Becoming a wife and mother to three beautiful children has been quite a wonderful and refining journey. Parenting has pushed me and challenged me in ways I never though possible. It has lead me to ask big questions about life, about love and has greatly challenged what I believe about health and healing.
We were cruising along pretty smoothly until the second trimester ultrasound for my second little girl. She had some fluid on her kidney, but thankfully the odds were in our favor that she would grow out of this even before birth. Unfortunately, after her birth she had a scan at the hospital and we found out this was not her case. We learned quickly that my daughters duplicated ureter was not attached properly and wasn’t draining. She would need surgery at 7 months old. She was promptly put on prophylactic antibiotics, as this condition is associated with kidney reflux and can lead to many urinary tract infections.
Imagine someone like me, giving antibiotics to my new baby. Every. Single. Day. It was a little more than I could wrap my head around. But I also understood, if she had been born somewhere or sometime when these medicines were not available, she likely would not have made it past infancy. And this began a subtle shift. I didn’t like it, but what choice did I have but to be thankful?
In the meantime, she started spitting up all the time.
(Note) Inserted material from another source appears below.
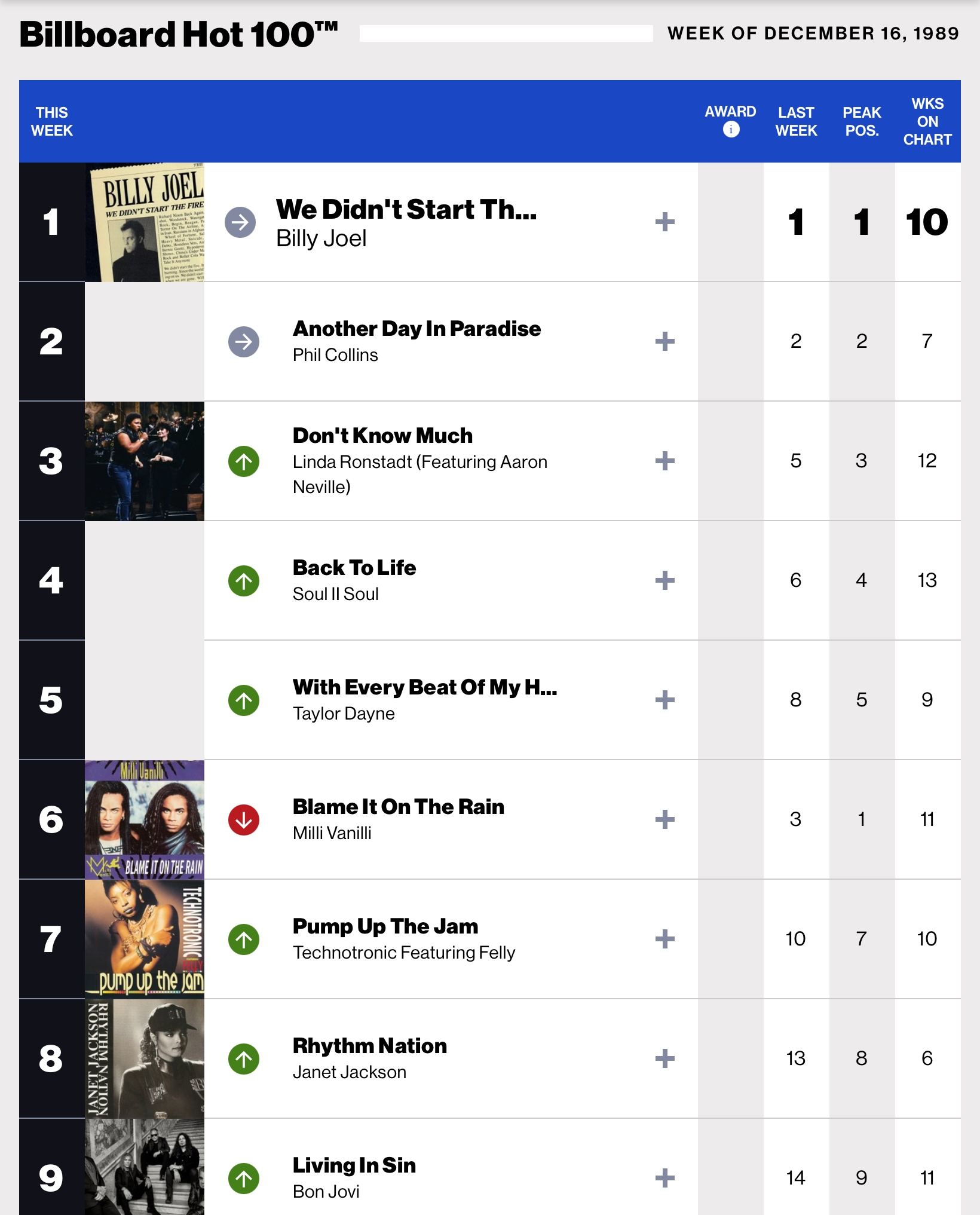The image size is (980, 1215).
Task: Open the Phil Collins artist link
Action: 335,355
She was happy, but I smelled like sour milk, and I just couldn’t take it. I had to do something about it. Her kidney situation was out of my control, but this? This, I could do something about. After a lot of research, I came to the conclusion I was going to change my diet since I was breastfeeding. I gathered my findings and headed to her doctor for counsel and directions.
The doctor was not so impressed. She all but insisted on antacids before changing my diet. Why would I go through the hassle, when I could just give her some drops? And, according to her, it likely wouldn’t work anyway. Nope. No more medicine for my sweet baby, not unless it was my last choice. I was off to find someone who would give my idea a chance and who could help me along the way.
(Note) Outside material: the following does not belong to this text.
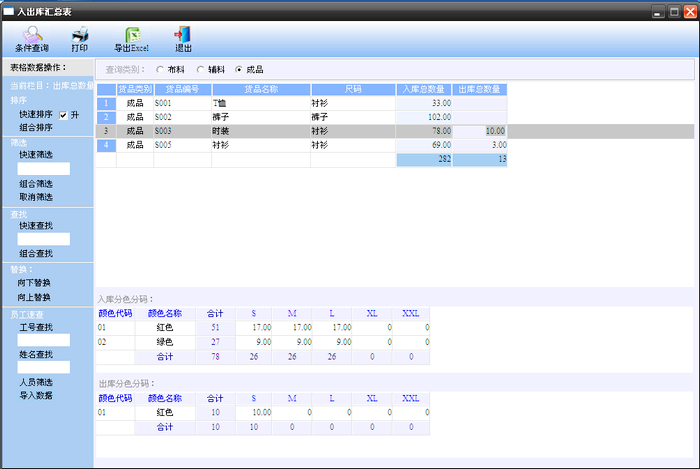Image resolution: width=700 pixels, height=469 pixels.
Task: Click the 快速筛选 input field
Action: coord(44,169)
I left this practice and found an amazing integrated pediatrician who coached me on my diet. As soon as I had dairy and gluten removed completely, she stopped spitting up. It was amazing, and so reassuring. I didn’t need to give my daughter more medication, I was able to help her acid reflux problems with a simple (admittedly very hard) adjustment to my diet!
We started implementing other natural practices and our whole little family benefited greatly. I even learned that dairy was a large part of stomach issues I have had my entire life.
This was the beginning. The beginning of a shift toward making conscious choices for a more “natural” way… and a shift toward a healthy respect for conventional medications.